§ **Exercise**: Copy out every one of the rows below word for word, without changing any character.

┄┄┄┄┄┄┄┄┄┄

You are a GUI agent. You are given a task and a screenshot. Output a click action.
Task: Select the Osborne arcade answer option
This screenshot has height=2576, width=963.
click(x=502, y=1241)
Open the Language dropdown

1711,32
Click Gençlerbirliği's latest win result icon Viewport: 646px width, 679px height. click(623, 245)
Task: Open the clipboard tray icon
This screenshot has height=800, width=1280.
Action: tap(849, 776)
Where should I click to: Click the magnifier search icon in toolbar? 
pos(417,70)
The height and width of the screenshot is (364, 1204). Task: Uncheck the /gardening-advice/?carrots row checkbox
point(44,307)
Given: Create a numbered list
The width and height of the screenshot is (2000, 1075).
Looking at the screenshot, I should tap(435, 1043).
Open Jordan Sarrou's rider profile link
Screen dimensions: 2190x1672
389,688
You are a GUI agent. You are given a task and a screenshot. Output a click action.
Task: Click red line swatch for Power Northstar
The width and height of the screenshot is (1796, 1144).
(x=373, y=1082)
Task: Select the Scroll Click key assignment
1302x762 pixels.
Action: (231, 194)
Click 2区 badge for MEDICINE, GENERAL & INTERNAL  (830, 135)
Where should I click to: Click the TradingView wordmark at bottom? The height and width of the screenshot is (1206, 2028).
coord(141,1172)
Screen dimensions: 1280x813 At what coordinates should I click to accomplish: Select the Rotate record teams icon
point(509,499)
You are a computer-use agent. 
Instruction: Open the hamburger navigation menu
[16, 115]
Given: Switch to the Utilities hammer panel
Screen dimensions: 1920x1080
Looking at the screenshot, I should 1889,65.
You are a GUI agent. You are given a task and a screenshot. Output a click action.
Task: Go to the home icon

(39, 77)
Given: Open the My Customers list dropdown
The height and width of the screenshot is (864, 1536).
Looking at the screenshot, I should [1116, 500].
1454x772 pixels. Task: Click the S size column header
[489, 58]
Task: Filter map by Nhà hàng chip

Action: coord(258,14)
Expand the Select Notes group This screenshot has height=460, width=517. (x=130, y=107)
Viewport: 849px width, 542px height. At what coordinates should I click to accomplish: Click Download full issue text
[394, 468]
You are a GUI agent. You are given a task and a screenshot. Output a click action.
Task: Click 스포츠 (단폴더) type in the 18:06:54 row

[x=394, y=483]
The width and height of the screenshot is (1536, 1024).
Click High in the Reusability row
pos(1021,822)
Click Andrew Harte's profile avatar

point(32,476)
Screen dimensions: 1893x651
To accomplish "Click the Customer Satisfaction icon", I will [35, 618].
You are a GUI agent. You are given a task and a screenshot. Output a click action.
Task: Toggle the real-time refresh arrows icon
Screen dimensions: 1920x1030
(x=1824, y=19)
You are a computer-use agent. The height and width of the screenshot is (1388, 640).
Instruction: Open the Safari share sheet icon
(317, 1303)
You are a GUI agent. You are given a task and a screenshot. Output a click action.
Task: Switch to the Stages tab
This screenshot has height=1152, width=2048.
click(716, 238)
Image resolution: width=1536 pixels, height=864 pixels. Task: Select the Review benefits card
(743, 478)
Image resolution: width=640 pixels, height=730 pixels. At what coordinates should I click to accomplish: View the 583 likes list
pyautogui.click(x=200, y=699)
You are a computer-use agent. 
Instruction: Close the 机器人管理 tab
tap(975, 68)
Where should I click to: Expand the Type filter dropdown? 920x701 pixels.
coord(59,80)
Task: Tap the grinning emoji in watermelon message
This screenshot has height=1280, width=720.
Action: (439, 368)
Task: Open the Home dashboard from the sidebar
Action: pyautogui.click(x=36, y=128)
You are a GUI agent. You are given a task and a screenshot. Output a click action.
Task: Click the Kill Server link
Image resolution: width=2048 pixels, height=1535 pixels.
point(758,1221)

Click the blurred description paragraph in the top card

┄┄┄┄┄┄┄┄┄┄

§ **Solution to this problem**:
You are a GUI agent. You are given a task and a screenshot. Output a click action.
Task: Select the Osborne arcade answer option
This screenshot has height=2576, width=963.
click(x=502, y=1241)
Open the Language dropdown

1711,32
Click Gençlerbirliği's latest win result icon Viewport: 646px width, 679px height. click(623, 245)
Task: Open the clipboard tray icon
This screenshot has height=800, width=1280.
Action: tap(849, 776)
Where should I click to: Click the magnifier search icon in toolbar? 
pos(417,70)
The height and width of the screenshot is (364, 1204). Task: Uncheck the /gardening-advice/?carrots row checkbox
point(44,307)
Given: Create a numbered list
The width and height of the screenshot is (2000, 1075).
Looking at the screenshot, I should tap(435, 1043).
Open Jordan Sarrou's rider profile link
Screen dimensions: 2190x1672
389,688
You are a GUI agent. You are given a task and a screenshot. Output a click action.
Task: Click red line swatch for Power Northstar
The width and height of the screenshot is (1796, 1144).
(x=373, y=1082)
Task: Select the Scroll Click key assignment
1302x762 pixels.
Action: (231, 194)
Click 2区 badge for MEDICINE, GENERAL & INTERNAL  (830, 135)
Where should I click to: Click the TradingView wordmark at bottom? The height and width of the screenshot is (1206, 2028).
coord(141,1172)
Screen dimensions: 1280x813 At what coordinates should I click to accomplish: Select the Rotate record teams icon
point(509,499)
You are a computer-use agent. 
Instruction: Open the hamburger navigation menu
[16, 115]
Given: Switch to the Utilities hammer panel
Screen dimensions: 1920x1080
Looking at the screenshot, I should 1889,65.
You are a GUI agent. You are given a task and a screenshot. Output a click action.
Task: Go to the home icon

(39, 77)
Given: Open the My Customers list dropdown
The height and width of the screenshot is (864, 1536).
Looking at the screenshot, I should [1116, 500].
1454x772 pixels. Task: Click the S size column header
[489, 58]
Task: Filter map by Nhà hàng chip

Action: coord(258,14)
Expand the Select Notes group This screenshot has height=460, width=517. (x=130, y=107)
Viewport: 849px width, 542px height. At what coordinates should I click to accomplish: Click Download full issue text
[394, 468]
You are a GUI agent. You are given a task and a screenshot. Output a click action.
Task: Click 스포츠 (단폴더) type in the 18:06:54 row

[x=394, y=483]
The width and height of the screenshot is (1536, 1024).
Click High in the Reusability row
pos(1021,822)
Click Andrew Harte's profile avatar

point(32,476)
Screen dimensions: 1893x651
To accomplish "Click the Customer Satisfaction icon", I will [35, 618].
You are a GUI agent. You are given a task and a screenshot. Output a click action.
Task: Toggle the real-time refresh arrows icon
Screen dimensions: 1920x1030
(x=1824, y=19)
You are a computer-use agent. The height and width of the screenshot is (1388, 640).
Instruction: Open the Safari share sheet icon
(317, 1303)
You are a GUI agent. You are given a task and a screenshot. Output a click action.
Task: Switch to the Stages tab
This screenshot has height=1152, width=2048.
click(716, 238)
Image resolution: width=1536 pixels, height=864 pixels. Task: Select the Review benefits card
(743, 478)
Image resolution: width=640 pixels, height=730 pixels. At what coordinates should I click to accomplish: View the 583 likes list
pyautogui.click(x=200, y=699)
You are a computer-use agent. 
Instruction: Close the 机器人管理 tab
tap(975, 68)
Where should I click to: Expand the Type filter dropdown? 920x701 pixels.
coord(59,80)
Task: Tap the grinning emoji in watermelon message
This screenshot has height=1280, width=720.
Action: (439, 368)
Task: Open the Home dashboard from the sidebar
Action: pyautogui.click(x=36, y=128)
You are a GUI agent. You are given a task and a screenshot. Output a click action.
Task: Click the Kill Server link
Image resolution: width=2048 pixels, height=1535 pixels.
point(758,1221)

Click the blurred description paragraph in the top card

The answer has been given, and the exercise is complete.